Up in the air, Festival Internazionale del Cinema di Roma



di Jason Reitman


Reitman scrive un soggetto, parte per Como e lo porta a Clooney. Clooney lo legge, e lo accetta.
Se il binomio regista-attore protagonista è parte fondamentale per la riuscita di un film, la pellicola presentata dai due a Roma avrà senza dubbio pieni consensi tra il pubblico (e se pensiamo che alla terza replica festivaliera gli organizzatori sono stati costretti a spostare “Tra le nuvole” nella sala più grande dell’auditorium, a discapito della premiere del mediocre “Lang zai ji”, è segno che il successo sarà garantito).
Ryan Bingham è un uomo sempre in volo, affascinante, carismatico, dalla fede incrollabile per il proprio lavoro che gli permette di evitare per gran parte dell’anno l’unica cosa che gli va stretta: il deprimente ritorno a casa, della quale non sente mai necessità.
Il suo è un mestiere che, al momento, per contrappasso, è tra i pochi a non risentire il peso della disoccupazione negli Usa: Bingham, infatti, è pagato per togliere il lavoro alle persone; è quello che nessun dipendente vorrebbe mai incontrare.
A turbare la quiete della sua vita fatta di soldi, successo e continui viaggi per il paese (oltre al suo grande obiettivo: arrivare a 10 milioni di miglia) è un’ambiziosa ragazza (Anna Kendrick) che propone al direttore dell’azienda (il fedele Jason Bateman) un nuovo metodo che garantisce l’abbattimento dei costi lavorando in sede e “licenziando” il personale via internet.

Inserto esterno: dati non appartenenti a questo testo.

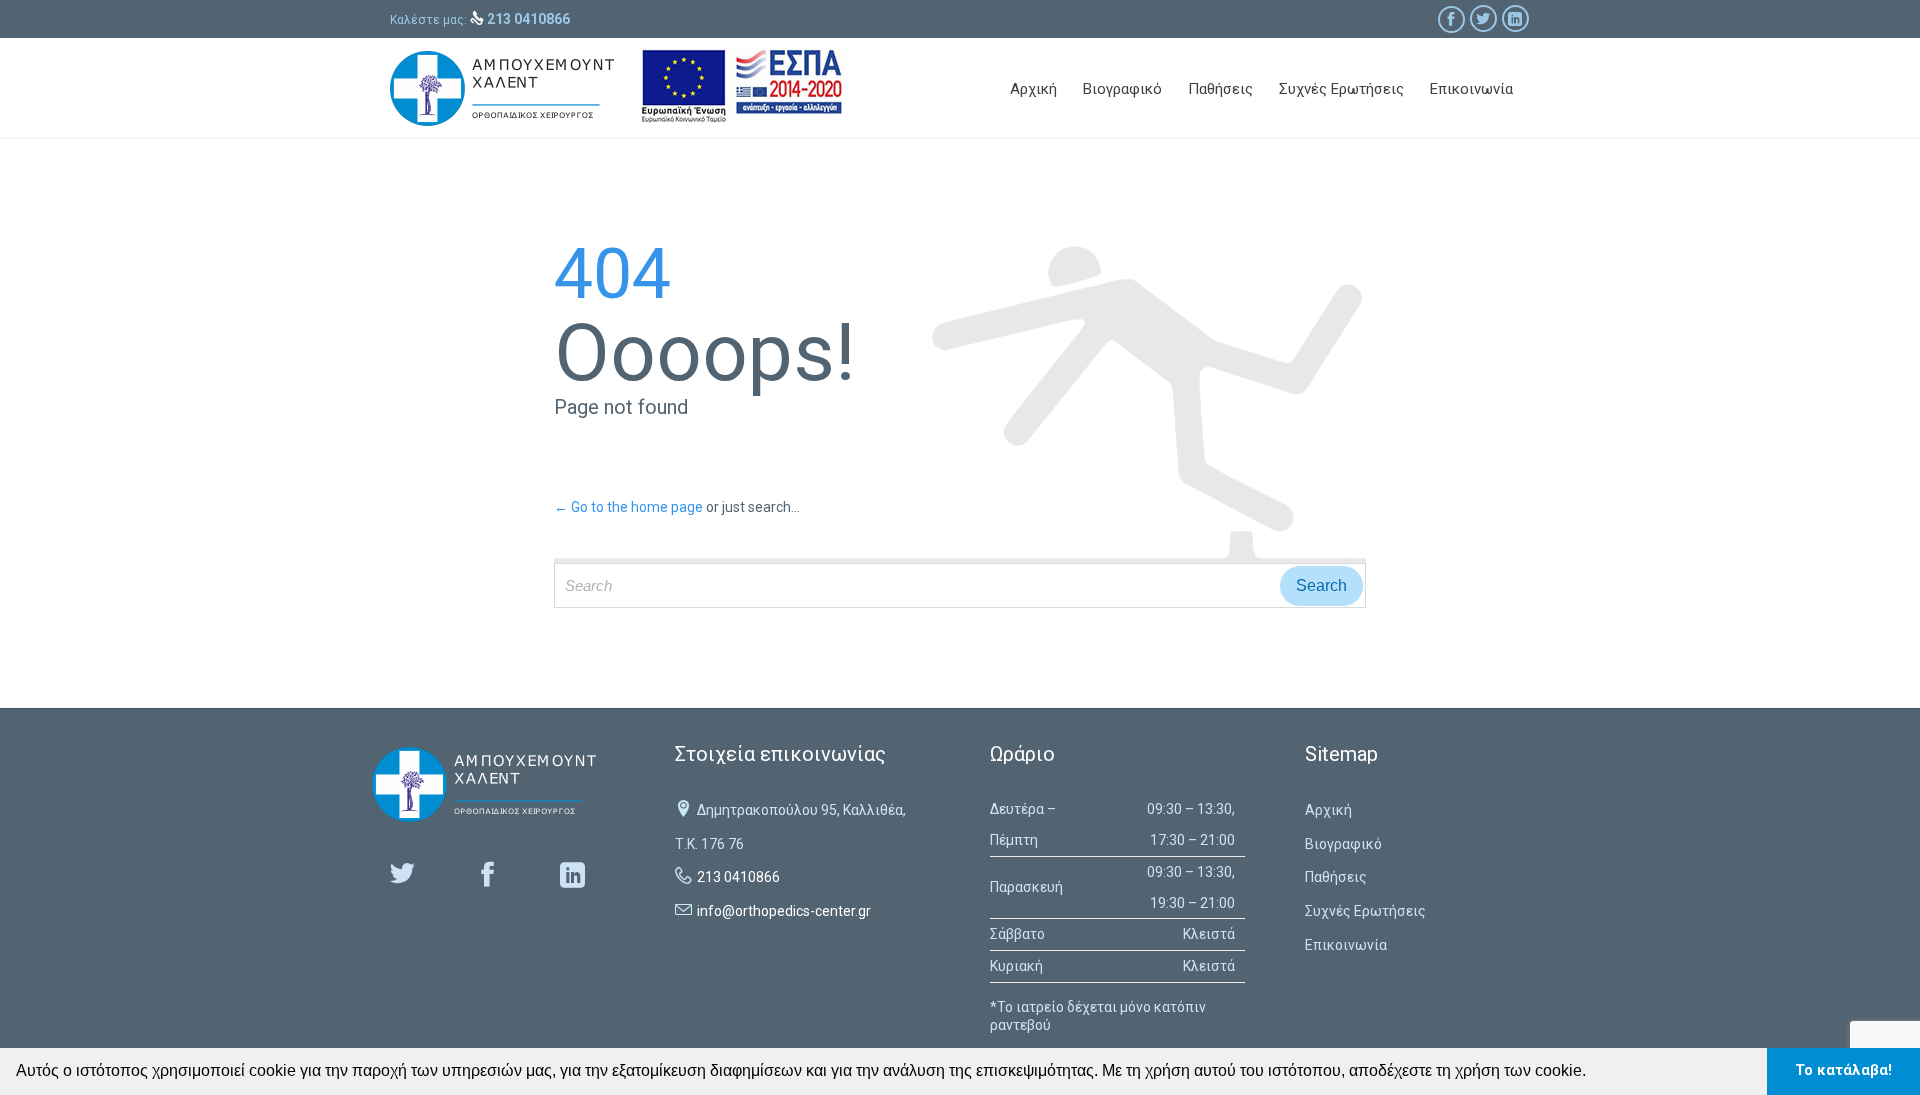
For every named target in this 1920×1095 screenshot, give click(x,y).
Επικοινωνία (1346, 945)
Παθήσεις (1336, 877)
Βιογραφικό (1343, 844)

La libertà e gli obiettivi messi in discussione, l’incontro con una donna in carriera (Vera Farmiga), con la quale avvia un’esilarante quanto assurdo approccio nel bar di un hotel e il riavvicinamento “forzato” alla famiglia che ormai lo considera quasi un estraneo, lo mettono di fronte alla sua assoluta mancanza di radici e pongono l’attenzione sulla possibilità di cambiare.
Il film mette in luce il grave problema economico-finanziario che affligge da lungo tempo gli Usa e il resto del mondo (Reitman indica come questo sia solo un aspetto del film e che per quel tema bisognerebbe vedere “Capitalism” di Moore), ma soprattutto si concentra sulla precarietà dei rapporti umani, una “esile” critica all’apologia dell’individualismo che, in un mondo in continua comunicazione e in cui la distanza è abbattuta da ogni punto di vista, è ormai paradossalmente una realtà assodata e che, nel particolare, rappresenta una sorta di sconfitta del sogno americano.
Reitman è cresciuto tecnicamente rispetto a Juno, ma la perfezione della sceneggiatura, che non crolla quasi mai, a lungo andare può diventare stucchevole (con persone che perdono il lavoro e sono portate a credere che sia meglio così…e qualcuno ci crede!), anche se non è la solita commedia americana che chiunque si potrebbe aspettare.
Si ride e ci si interroga (per carità, non a livello esistenziale!)
Da sottolineare, ma per pura curiosità, la presenza di comparse licenziate realmente nella vita vera.
Buon film, tanti applausi, ma pur avendo vari consensi, non avrà in concorso vita facile come fu per la novità “Juno”.